- [TASK DETAILS] Return the entries in full, exactly as written.

- [DATA LISTING]
━━━━━━━━
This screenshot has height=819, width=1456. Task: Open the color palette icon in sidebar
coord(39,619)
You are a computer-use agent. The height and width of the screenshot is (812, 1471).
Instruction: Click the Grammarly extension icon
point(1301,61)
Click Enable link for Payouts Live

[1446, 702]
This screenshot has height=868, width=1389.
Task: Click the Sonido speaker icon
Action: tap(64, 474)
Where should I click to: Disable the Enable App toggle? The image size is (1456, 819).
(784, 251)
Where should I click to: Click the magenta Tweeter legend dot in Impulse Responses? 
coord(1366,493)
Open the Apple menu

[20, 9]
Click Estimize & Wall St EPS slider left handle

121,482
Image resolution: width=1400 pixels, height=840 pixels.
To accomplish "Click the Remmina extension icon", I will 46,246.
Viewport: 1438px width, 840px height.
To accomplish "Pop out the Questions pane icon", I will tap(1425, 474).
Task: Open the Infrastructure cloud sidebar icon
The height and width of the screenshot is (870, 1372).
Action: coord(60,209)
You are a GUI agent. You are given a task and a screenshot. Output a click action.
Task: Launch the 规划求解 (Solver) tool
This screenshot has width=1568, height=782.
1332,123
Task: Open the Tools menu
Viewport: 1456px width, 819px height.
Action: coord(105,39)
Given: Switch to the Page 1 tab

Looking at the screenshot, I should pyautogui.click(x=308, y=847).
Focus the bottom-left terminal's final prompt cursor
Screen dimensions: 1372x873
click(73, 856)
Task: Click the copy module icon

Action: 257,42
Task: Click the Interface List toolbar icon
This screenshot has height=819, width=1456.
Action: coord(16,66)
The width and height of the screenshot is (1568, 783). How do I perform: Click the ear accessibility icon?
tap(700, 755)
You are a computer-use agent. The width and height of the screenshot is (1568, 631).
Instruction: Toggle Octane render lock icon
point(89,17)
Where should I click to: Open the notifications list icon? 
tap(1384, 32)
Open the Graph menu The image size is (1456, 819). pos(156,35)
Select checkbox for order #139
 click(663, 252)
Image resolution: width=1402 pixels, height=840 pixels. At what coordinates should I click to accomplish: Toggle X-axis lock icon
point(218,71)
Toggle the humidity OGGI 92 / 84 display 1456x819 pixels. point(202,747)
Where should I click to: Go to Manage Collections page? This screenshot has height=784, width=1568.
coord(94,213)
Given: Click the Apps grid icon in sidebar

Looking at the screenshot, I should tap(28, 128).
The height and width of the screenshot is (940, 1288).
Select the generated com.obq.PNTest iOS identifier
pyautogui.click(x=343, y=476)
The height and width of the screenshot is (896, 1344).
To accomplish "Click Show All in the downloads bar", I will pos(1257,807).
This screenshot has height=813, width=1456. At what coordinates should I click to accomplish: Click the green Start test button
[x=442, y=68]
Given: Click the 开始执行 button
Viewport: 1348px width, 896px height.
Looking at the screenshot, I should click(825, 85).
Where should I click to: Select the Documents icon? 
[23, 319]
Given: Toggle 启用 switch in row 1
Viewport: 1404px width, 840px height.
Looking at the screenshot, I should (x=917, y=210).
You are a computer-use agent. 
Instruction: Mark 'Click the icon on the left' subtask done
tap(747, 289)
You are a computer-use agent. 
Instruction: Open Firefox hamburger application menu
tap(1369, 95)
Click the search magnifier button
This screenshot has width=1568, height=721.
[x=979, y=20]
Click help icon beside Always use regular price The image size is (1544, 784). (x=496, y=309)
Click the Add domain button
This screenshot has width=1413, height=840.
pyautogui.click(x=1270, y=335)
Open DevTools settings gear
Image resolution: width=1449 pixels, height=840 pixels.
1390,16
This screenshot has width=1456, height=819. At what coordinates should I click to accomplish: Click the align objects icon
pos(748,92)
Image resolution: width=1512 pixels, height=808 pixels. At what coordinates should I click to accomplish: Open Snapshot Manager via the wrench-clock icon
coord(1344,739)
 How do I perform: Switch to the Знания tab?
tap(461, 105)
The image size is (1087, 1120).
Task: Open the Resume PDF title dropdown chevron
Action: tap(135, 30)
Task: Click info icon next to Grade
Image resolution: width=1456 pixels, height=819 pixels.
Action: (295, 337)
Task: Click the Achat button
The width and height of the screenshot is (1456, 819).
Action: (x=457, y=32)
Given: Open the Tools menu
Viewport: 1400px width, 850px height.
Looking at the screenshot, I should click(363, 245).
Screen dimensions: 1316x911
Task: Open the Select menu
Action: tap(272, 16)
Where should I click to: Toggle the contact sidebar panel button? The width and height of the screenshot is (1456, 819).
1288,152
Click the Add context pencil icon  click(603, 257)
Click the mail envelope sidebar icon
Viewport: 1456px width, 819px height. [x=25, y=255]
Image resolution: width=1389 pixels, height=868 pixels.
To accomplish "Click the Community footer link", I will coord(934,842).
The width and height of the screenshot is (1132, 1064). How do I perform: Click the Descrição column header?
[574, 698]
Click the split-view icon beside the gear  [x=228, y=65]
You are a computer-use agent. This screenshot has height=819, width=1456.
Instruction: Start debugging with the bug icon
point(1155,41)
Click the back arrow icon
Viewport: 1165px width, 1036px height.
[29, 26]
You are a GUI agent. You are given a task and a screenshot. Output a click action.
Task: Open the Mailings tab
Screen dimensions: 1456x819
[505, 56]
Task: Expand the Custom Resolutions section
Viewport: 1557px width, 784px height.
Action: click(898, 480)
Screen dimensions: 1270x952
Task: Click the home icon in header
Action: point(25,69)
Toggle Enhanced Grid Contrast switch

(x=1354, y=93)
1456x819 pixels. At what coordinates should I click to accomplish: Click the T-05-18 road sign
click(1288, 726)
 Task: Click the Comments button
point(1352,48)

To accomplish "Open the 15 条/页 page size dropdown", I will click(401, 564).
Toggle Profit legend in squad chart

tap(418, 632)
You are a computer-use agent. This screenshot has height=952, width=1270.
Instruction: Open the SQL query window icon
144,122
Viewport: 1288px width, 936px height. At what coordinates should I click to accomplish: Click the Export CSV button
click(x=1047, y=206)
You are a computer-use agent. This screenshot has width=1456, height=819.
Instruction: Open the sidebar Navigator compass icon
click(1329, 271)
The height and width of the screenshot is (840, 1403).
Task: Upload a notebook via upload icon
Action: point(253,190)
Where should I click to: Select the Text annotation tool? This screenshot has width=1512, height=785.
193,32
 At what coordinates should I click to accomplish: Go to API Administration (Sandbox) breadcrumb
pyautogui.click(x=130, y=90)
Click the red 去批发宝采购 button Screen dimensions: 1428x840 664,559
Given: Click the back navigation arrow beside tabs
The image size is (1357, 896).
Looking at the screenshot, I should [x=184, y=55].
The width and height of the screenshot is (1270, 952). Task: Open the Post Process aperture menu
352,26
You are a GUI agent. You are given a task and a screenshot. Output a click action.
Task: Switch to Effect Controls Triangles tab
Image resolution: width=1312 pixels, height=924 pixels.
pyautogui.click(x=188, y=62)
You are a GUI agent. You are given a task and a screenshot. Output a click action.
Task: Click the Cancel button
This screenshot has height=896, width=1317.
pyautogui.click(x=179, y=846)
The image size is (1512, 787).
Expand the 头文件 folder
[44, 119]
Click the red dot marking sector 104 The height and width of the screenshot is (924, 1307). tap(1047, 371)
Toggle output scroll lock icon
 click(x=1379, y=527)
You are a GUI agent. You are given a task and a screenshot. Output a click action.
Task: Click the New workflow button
━━━━━━━━
- [THE COMPLETED TASK]
This screenshot has height=819, width=1456. Task: Open the color palette icon in sidebar
coord(39,619)
You are a computer-use agent. The height and width of the screenshot is (812, 1471).
Instruction: Click the Grammarly extension icon
point(1301,61)
Click Enable link for Payouts Live

[1446, 702]
This screenshot has height=868, width=1389.
Task: Click the Sonido speaker icon
Action: tap(64, 474)
Where should I click to: Disable the Enable App toggle? The image size is (1456, 819).
(784, 251)
Where should I click to: Click the magenta Tweeter legend dot in Impulse Responses? 
coord(1366,493)
Open the Apple menu

[20, 9]
Click Estimize & Wall St EPS slider left handle

121,482
Image resolution: width=1400 pixels, height=840 pixels.
To accomplish "Click the Remmina extension icon", I will 46,246.
Viewport: 1438px width, 840px height.
To accomplish "Pop out the Questions pane icon", I will tap(1425, 474).
Task: Open the Infrastructure cloud sidebar icon
The height and width of the screenshot is (870, 1372).
Action: coord(60,209)
You are a GUI agent. You are given a task and a screenshot. Output a click action.
Task: Launch the 规划求解 (Solver) tool
This screenshot has width=1568, height=782.
1332,123
Task: Open the Tools menu
Viewport: 1456px width, 819px height.
Action: coord(105,39)
Given: Switch to the Page 1 tab

Looking at the screenshot, I should pyautogui.click(x=308, y=847).
Focus the bottom-left terminal's final prompt cursor
Screen dimensions: 1372x873
click(73, 856)
Task: Click the copy module icon

Action: 257,42
Task: Click the Interface List toolbar icon
This screenshot has height=819, width=1456.
Action: coord(16,66)
The width and height of the screenshot is (1568, 783). How do I perform: Click the ear accessibility icon?
tap(700, 755)
You are a computer-use agent. The width and height of the screenshot is (1568, 631).
Instruction: Toggle Octane render lock icon
point(89,17)
Where should I click to: Open the notifications list icon? 
tap(1384, 32)
Open the Graph menu The image size is (1456, 819). pos(156,35)
Select checkbox for order #139
 click(663, 252)
Image resolution: width=1402 pixels, height=840 pixels. At what coordinates should I click to accomplish: Toggle X-axis lock icon
point(218,71)
Toggle the humidity OGGI 92 / 84 display 1456x819 pixels. point(202,747)
Where should I click to: Go to Manage Collections page? This screenshot has height=784, width=1568.
coord(94,213)
Given: Click the Apps grid icon in sidebar

Looking at the screenshot, I should tap(28, 128).
The height and width of the screenshot is (940, 1288).
Select the generated com.obq.PNTest iOS identifier
pyautogui.click(x=343, y=476)
The height and width of the screenshot is (896, 1344).
To accomplish "Click Show All in the downloads bar", I will pos(1257,807).
This screenshot has height=813, width=1456. At what coordinates should I click to accomplish: Click the green Start test button
[x=442, y=68]
Given: Click the 开始执行 button
Viewport: 1348px width, 896px height.
Looking at the screenshot, I should click(825, 85).
Where should I click to: Select the Documents icon? 
[23, 319]
Given: Toggle 启用 switch in row 1
Viewport: 1404px width, 840px height.
Looking at the screenshot, I should (x=917, y=210).
You are a computer-use agent. 
Instruction: Mark 'Click the icon on the left' subtask done
tap(747, 289)
You are a computer-use agent. 
Instruction: Open Firefox hamburger application menu
tap(1369, 95)
Click the search magnifier button
This screenshot has width=1568, height=721.
[x=979, y=20]
Click help icon beside Always use regular price The image size is (1544, 784). (x=496, y=309)
Click the Add domain button
This screenshot has width=1413, height=840.
pyautogui.click(x=1270, y=335)
Open DevTools settings gear
Image resolution: width=1449 pixels, height=840 pixels.
1390,16
This screenshot has width=1456, height=819. At what coordinates should I click to accomplish: Click the align objects icon
pos(748,92)
Image resolution: width=1512 pixels, height=808 pixels. At what coordinates should I click to accomplish: Open Snapshot Manager via the wrench-clock icon
coord(1344,739)
 How do I perform: Switch to the Знания tab?
tap(461, 105)
The image size is (1087, 1120).
Task: Open the Resume PDF title dropdown chevron
Action: tap(135, 30)
Task: Click info icon next to Grade
Image resolution: width=1456 pixels, height=819 pixels.
Action: (295, 337)
Task: Click the Achat button
The width and height of the screenshot is (1456, 819).
Action: (x=457, y=32)
Given: Open the Tools menu
Viewport: 1400px width, 850px height.
Looking at the screenshot, I should click(363, 245).
Screen dimensions: 1316x911
Task: Open the Select menu
Action: tap(272, 16)
Where should I click to: Toggle the contact sidebar panel button? The width and height of the screenshot is (1456, 819).
1288,152
Click the Add context pencil icon  click(603, 257)
Click the mail envelope sidebar icon
Viewport: 1456px width, 819px height. [x=25, y=255]
Image resolution: width=1389 pixels, height=868 pixels.
To accomplish "Click the Community footer link", I will coord(934,842).
The width and height of the screenshot is (1132, 1064). How do I perform: Click the Descrição column header?
[574, 698]
Click the split-view icon beside the gear  [x=228, y=65]
You are a computer-use agent. This screenshot has height=819, width=1456.
Instruction: Start debugging with the bug icon
point(1155,41)
Click the back arrow icon
Viewport: 1165px width, 1036px height.
[29, 26]
You are a GUI agent. You are given a task and a screenshot. Output a click action.
Task: Open the Mailings tab
Screen dimensions: 1456x819
[505, 56]
Task: Expand the Custom Resolutions section
Viewport: 1557px width, 784px height.
Action: click(898, 480)
Screen dimensions: 1270x952
Task: Click the home icon in header
Action: point(25,69)
Toggle Enhanced Grid Contrast switch

(x=1354, y=93)
1456x819 pixels. At what coordinates should I click to accomplish: Click the T-05-18 road sign
click(1288, 726)
 Task: Click the Comments button
point(1352,48)

To accomplish "Open the 15 条/页 page size dropdown", I will click(401, 564).
Toggle Profit legend in squad chart

tap(418, 632)
You are a computer-use agent. This screenshot has height=952, width=1270.
Instruction: Open the SQL query window icon
144,122
Viewport: 1288px width, 936px height. At what coordinates should I click to accomplish: Click the Export CSV button
click(x=1047, y=206)
You are a computer-use agent. This screenshot has width=1456, height=819.
Instruction: Open the sidebar Navigator compass icon
click(1329, 271)
The height and width of the screenshot is (840, 1403).
Task: Upload a notebook via upload icon
Action: point(253,190)
Where should I click to: Select the Text annotation tool? This screenshot has width=1512, height=785.
193,32
 At what coordinates should I click to accomplish: Go to API Administration (Sandbox) breadcrumb
pyautogui.click(x=130, y=90)
Click the red 去批发宝采购 button Screen dimensions: 1428x840 664,559
Given: Click the back navigation arrow beside tabs
The image size is (1357, 896).
Looking at the screenshot, I should [x=184, y=55].
The width and height of the screenshot is (1270, 952). Task: Open the Post Process aperture menu
352,26
You are a GUI agent. You are given a task and a screenshot. Output a click action.
Task: Switch to Effect Controls Triangles tab
Image resolution: width=1312 pixels, height=924 pixels.
pyautogui.click(x=188, y=62)
You are a GUI agent. You are given a task and a screenshot. Output a click action.
Task: Click the Cancel button
This screenshot has height=896, width=1317.
pyautogui.click(x=179, y=846)
The image size is (1512, 787).
Expand the 头文件 folder
[44, 119]
Click the red dot marking sector 104 The height and width of the screenshot is (924, 1307). tap(1047, 371)
Toggle output scroll lock icon
 click(x=1379, y=527)
You are a GUI agent. You are given a task and a screenshot. Output a click action.
Task: Click the New workflow button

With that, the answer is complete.